Instructions to follow → The job is to find each line of the records below that includes the word "computer" and copy it.

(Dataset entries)

§

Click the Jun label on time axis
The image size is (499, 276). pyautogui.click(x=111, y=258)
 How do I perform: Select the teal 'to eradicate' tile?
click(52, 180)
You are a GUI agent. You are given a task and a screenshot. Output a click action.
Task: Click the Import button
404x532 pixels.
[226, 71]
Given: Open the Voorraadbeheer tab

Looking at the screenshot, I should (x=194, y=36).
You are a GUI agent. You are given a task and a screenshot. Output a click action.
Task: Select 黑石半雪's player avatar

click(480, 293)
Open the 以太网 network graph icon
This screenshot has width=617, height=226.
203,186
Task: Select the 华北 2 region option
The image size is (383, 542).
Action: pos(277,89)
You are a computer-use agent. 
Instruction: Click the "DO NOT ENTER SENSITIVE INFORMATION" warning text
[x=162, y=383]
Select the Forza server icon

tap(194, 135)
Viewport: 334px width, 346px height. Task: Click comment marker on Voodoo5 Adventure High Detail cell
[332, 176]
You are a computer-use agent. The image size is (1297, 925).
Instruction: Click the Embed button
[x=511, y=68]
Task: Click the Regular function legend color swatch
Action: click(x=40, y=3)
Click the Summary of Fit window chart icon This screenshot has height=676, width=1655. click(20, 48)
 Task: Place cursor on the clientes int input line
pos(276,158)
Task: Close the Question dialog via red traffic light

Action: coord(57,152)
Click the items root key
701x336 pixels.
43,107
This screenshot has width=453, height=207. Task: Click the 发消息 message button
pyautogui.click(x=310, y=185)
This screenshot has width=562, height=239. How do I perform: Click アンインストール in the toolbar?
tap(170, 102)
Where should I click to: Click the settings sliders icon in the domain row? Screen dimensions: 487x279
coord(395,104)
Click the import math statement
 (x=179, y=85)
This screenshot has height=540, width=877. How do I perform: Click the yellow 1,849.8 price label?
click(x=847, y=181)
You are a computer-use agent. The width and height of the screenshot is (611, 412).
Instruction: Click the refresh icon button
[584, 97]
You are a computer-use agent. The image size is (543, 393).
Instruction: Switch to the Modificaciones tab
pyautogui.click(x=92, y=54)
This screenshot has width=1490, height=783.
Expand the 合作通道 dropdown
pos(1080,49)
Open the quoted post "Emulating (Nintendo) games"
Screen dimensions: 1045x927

§

Solved problem →
You are a computer-use agent. 
You are a computer-use agent. The image size is (1297, 925).
You are a computer-use agent. The width and height of the screenshot is (611, 412).
You are a computer-use agent. The image size is (543, 393).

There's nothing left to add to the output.